Ca n'est pas un soir particulièrement triste.
Après tout, qu'est-ce qui ne va pas ? Les mêmes choses, celles auxquelles on s'est habitué, les mêmes petits détails - et quand je dis détails - qu'hier, que demain.
Et pourtant quelque chose apparaît, quelque chose se déssine au fur et à mesure que je flane. C'est que je suis envieuse. Enviense du bonheur des autres mais au delà, envieuse de leur souffrance. C'est étrange comme elle semble douce, et agréable. Rien qu'à l'effloeurer, je me dis qu'elle serait bien plus acceptable que la mienne. Bien plus supportable.

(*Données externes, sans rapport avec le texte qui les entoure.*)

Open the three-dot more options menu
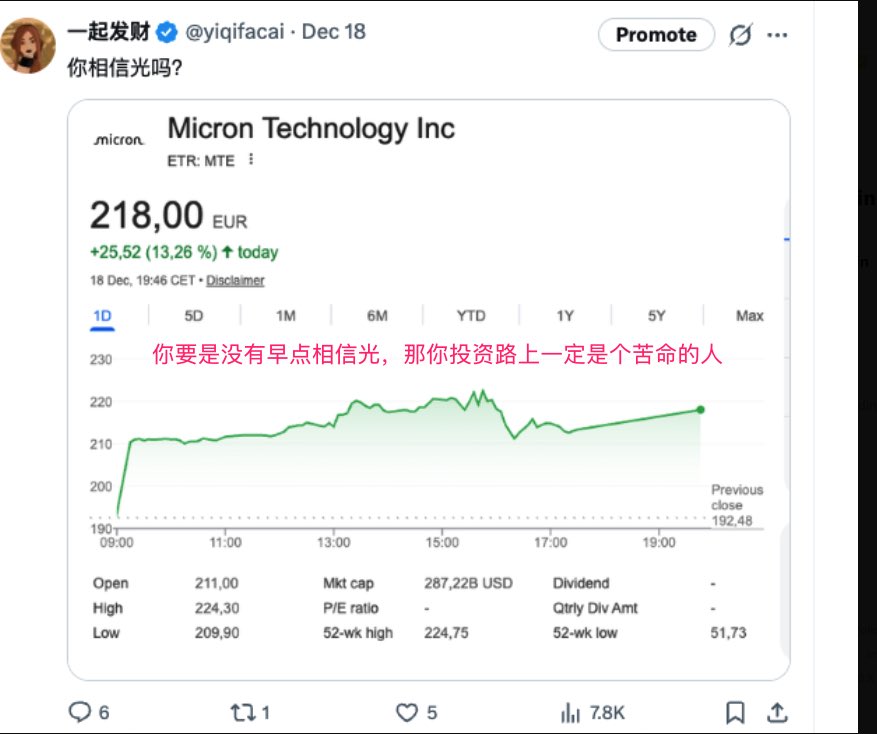877x734 pixels. pyautogui.click(x=777, y=35)
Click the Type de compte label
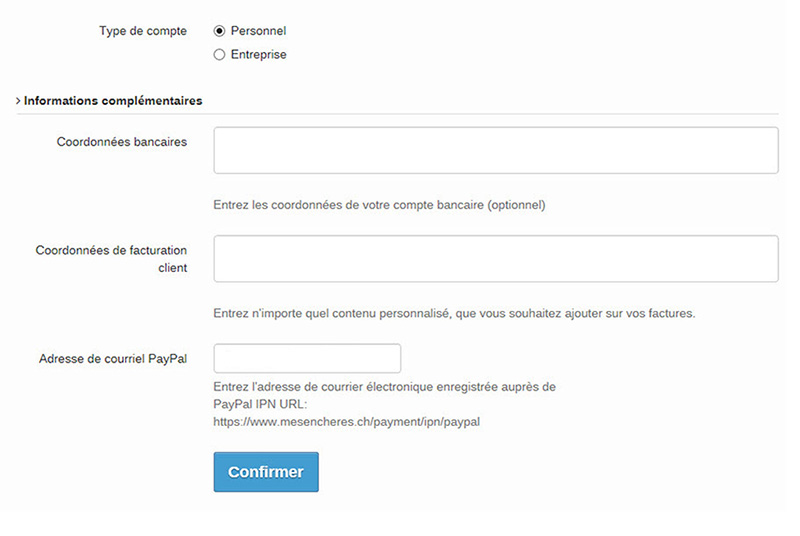 point(143,31)
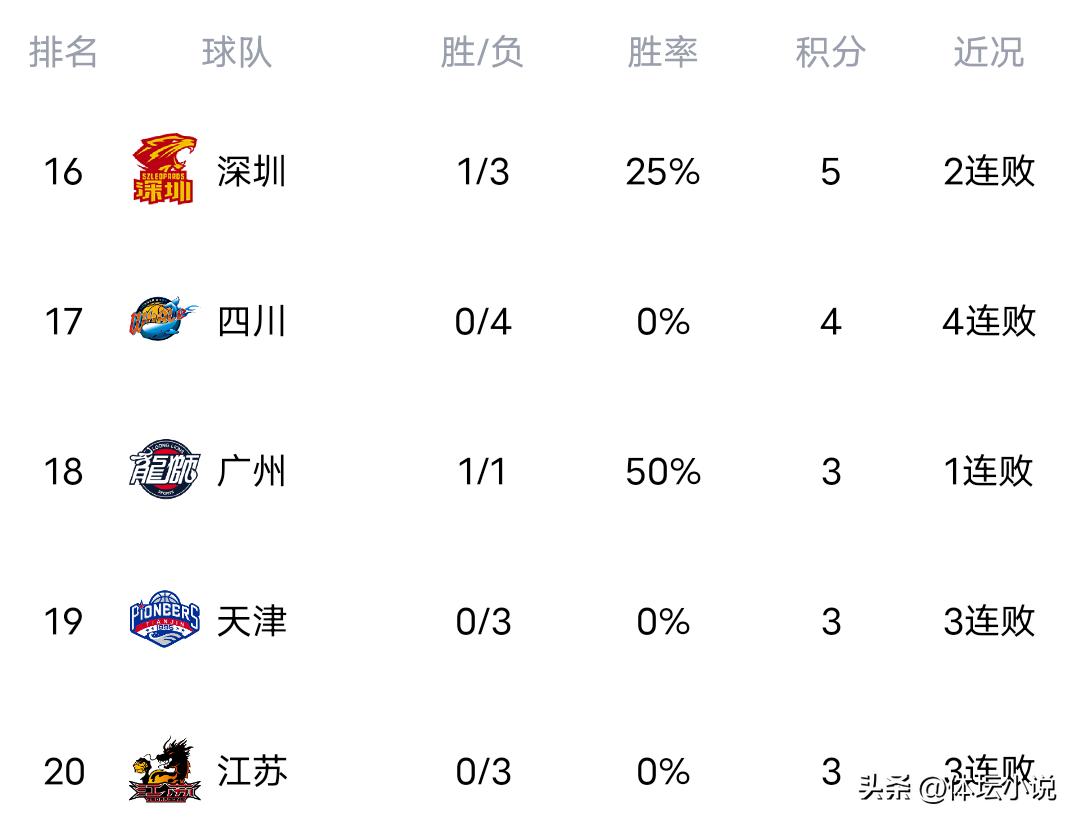Viewport: 1080px width, 825px height.
Task: Click the 头条 @体坛小说 watermark
Action: [x=956, y=788]
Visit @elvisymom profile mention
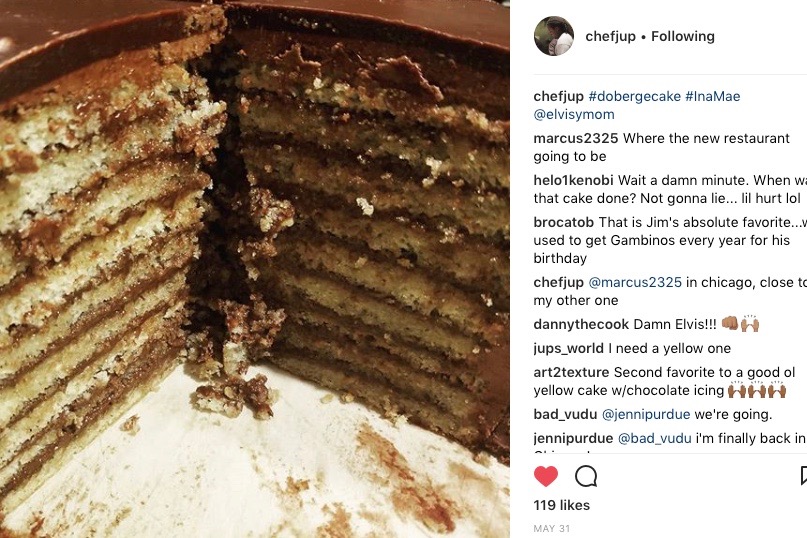 point(574,114)
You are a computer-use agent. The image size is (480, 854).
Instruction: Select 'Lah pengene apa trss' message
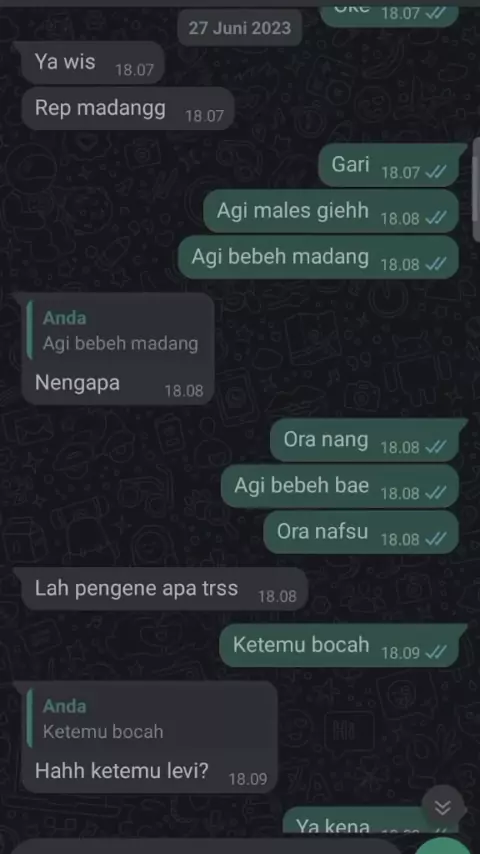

Vue d'ici, c'est une accalmie, un point de fuite auquel il est facile de se rattacher. Oh, en la voyant, cette souffrance des autres, je me dis que je la ménerai bien mieux qu'eux. Que j'en ferai quelque chose, qu'il y aurait toujours quelque chose à en faire. Bien plus qu'avec la mienne.
C'est con, hein.
Il y a toujours une sorte de frontière qu'on ne peut franchir. Ce que je veux dire, c'est qu'on peut s'imaginer jusqu'à un certain point ce que ça serait de vivre dans la peau de quelqu'un d'autre, avec tous les tracas que ça implique. Jusqu'à un certain point.
Et ce point est tellement éloigné de la réalité des choses qu'on a toujours la sensation qu'être quelqu'un d'autre, ça serait infiniement plus facile, plus jouable. Même avec tout ce bagage d'entailles et de chûtes qu'on trimballe tous.
J'en viens presque à souhaiter être quelqu'un de bien plus mal en point que moi. Quelqu'un qui se serait retrouvé poussé dans ces retranchements. Quelqu'un qui n'aurait plus rien à perdre et pourrait se permettre toutes les extravagances imaginables. Tout sauf moi, en définitive. Quelqu'un qui aurait la force de sa douleur. La force de faire n'importe quoi histoire de voir un peu si elle tient le coup. Tout sauf cette existence doucereuse à ruminer de petites choses qui font que la vie n'est pas tout à fait comme elle devrait être.
Quelqu'un qui éclate, qui explose, et met un point d'honneur à entrainer le reste du monde dans sa chûte. Quelqu'un de totalement et irrémédiablement désespéré. Plus de nuances, plus de gris. Seulement un noir entier et épais. Un truc qui justifierait tous les débordements.
A y regarder, comme ça, ça semble être le plan parfait. Mais ça ne l'est évidemment pas.
Le truc, c'est qu'on est tous plus ou moins persuadé de souffrir un peu plus que les autres. Ce qui, objectivement, est totalement faux.